Diese Opfer des großen Geschäfts kamen trotz der unmenschlichen Verhältnisse auf die Baustellen in Katar. Die selektive Wahrnehmung der Zusammenhänge ist eines der zentralen Elemente des Nachrichtenmanagements in den meinungsführenden Medien.
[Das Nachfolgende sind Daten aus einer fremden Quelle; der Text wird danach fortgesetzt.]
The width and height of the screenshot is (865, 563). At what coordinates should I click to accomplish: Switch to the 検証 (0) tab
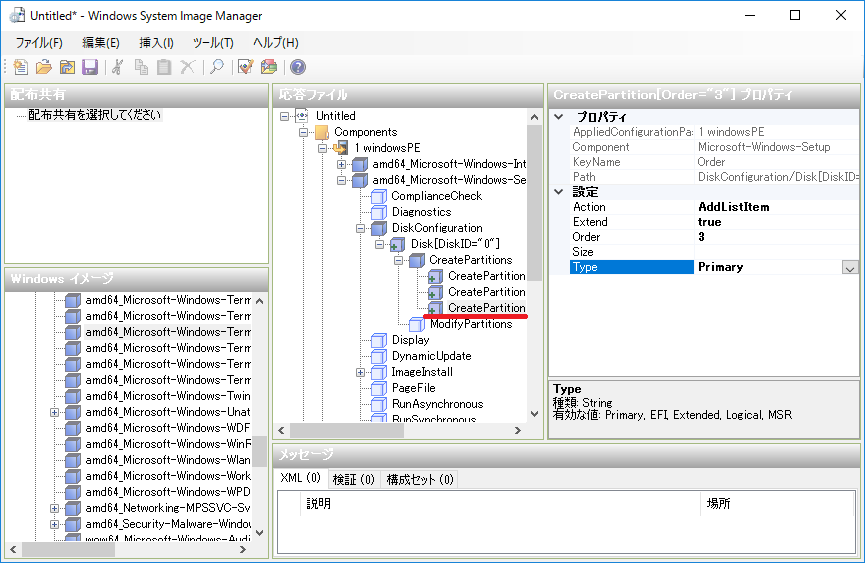click(x=353, y=479)
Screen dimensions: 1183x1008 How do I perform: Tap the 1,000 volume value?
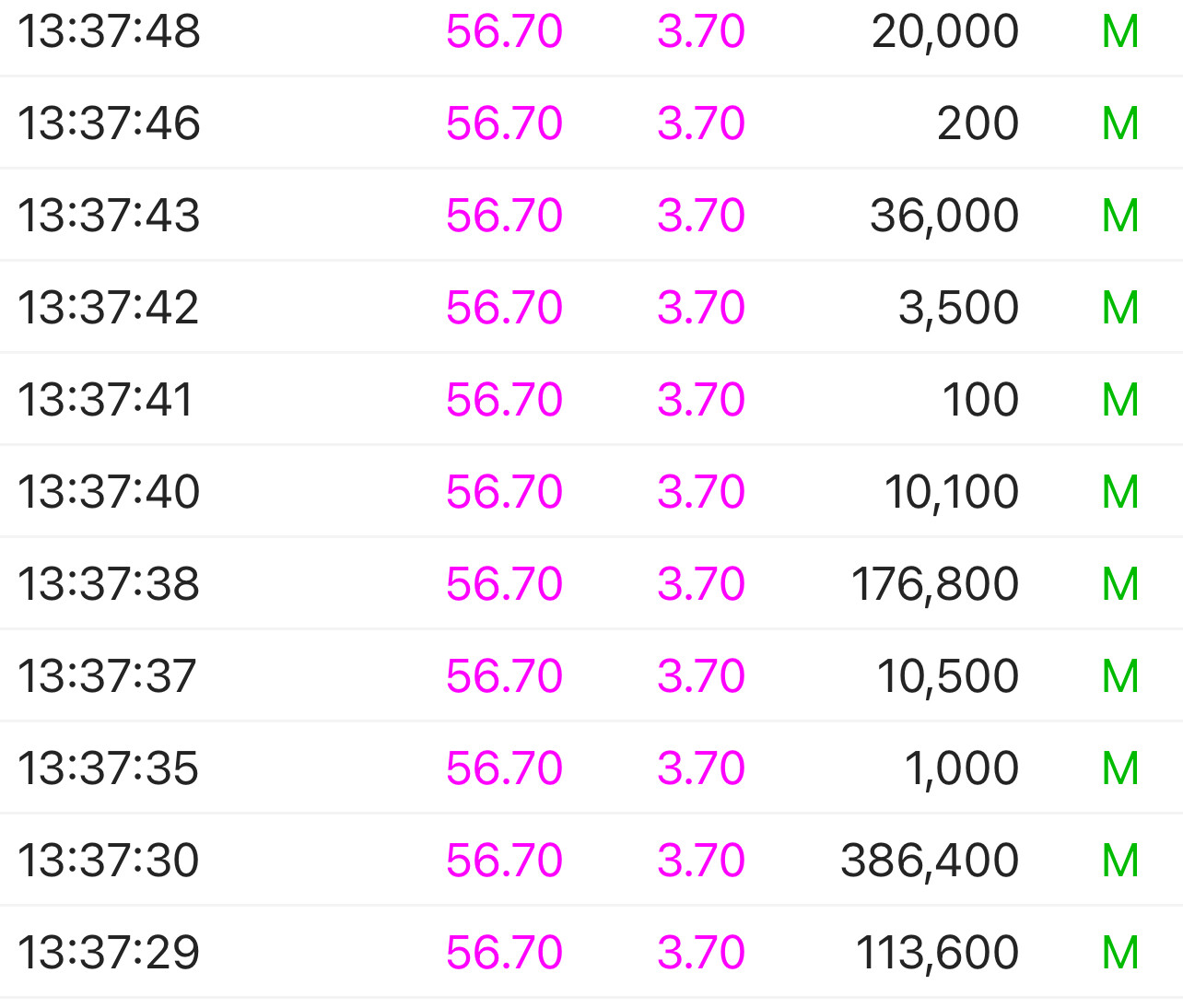[961, 768]
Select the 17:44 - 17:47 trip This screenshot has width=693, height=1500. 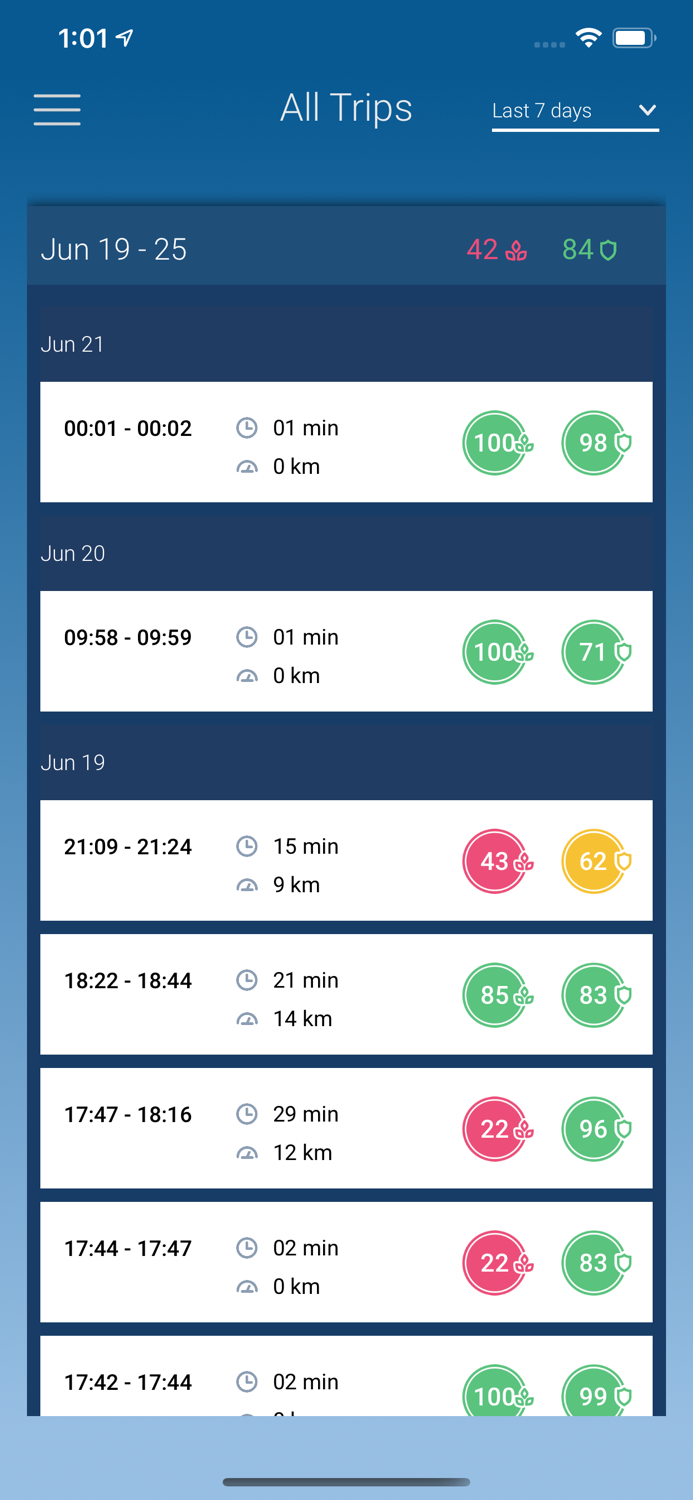click(x=128, y=1249)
Gerichte in Katar ordnen nach wie vor Auspeitschungen an und fällen Todesurteile. Derartige Verletzungen der Menschenrechte, die nicht in direktem Zusammenhang mit der WM stehen, filtern die Nachrichten aus oder machen daraus Randnotizen – nicht zuletzt deshalb, weil der kritische Blick sonst auf die militärstrategische Bedeutung von Katar fällt.
Flugzeugträger der USA
Der US-Trainer Gregg Berhalter besuchte gerade den Luftwaffenstützpunkt Al Udeid in Doha, Katar, wo er sich am "Veteranentag" und an den Feiern zum 75-jährige Bestehen der US-Luftwaffe beteiligte. Al Udeid ist der größte Luftwaffenstützpunkt der USA in der Region zwischen den Ölstaaten am Golf und dem Mittelmeer. Katar beteiligte sich an der Finanzierung und am Ausbau von Al Udeid, in den nach Schätzungen rund 1,8 Milliarden Dollar investiert wurden.
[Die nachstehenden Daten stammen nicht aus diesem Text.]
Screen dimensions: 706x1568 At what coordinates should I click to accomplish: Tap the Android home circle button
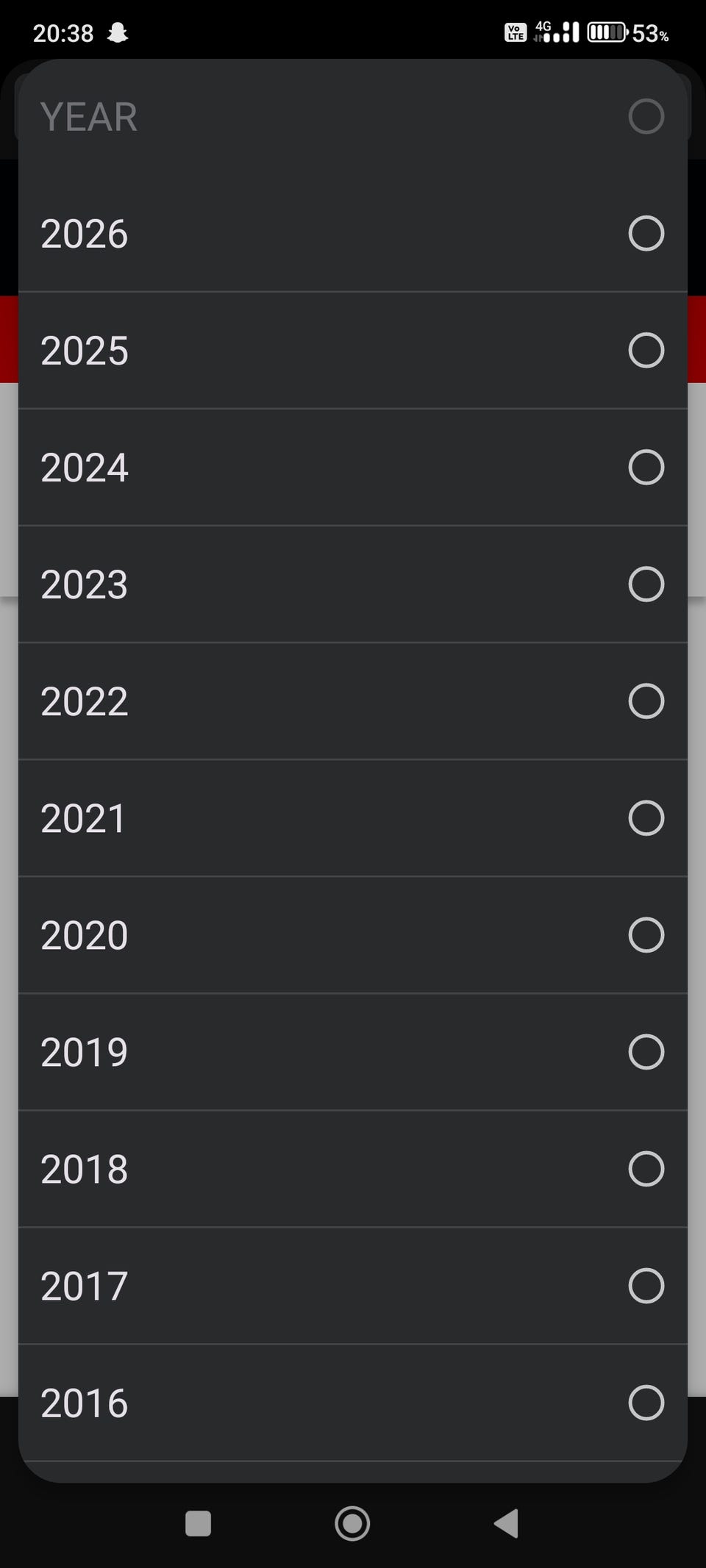[x=352, y=1523]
Al Udeid ist die Basis des Hauptquartiers des United States Central Command (USCC) und des United State Air Force Central Command (USAFCC). Während der intensivsten Phasen des Krieges gegen Afghanistan waren dort etwa 4000 US-Soldaten stationiert. Dort verkehrten neben den Jets der US Airforce auch Flugzeuge, die für die Betankung von Bombern und Kampfjets über Afghanistan zum Einsatz kamen.
Im September 2002 war die Zahl der amerikanischen Soldaten auf dem Luftwaffenstützpunkt auf etwa 2000 gesunken. Als Resultat der Erweiterung von Al Udeid in Katar kann der Stützpunkt bis zu 120 Flugzeuge und 10.000 Soldaten aufnehmen.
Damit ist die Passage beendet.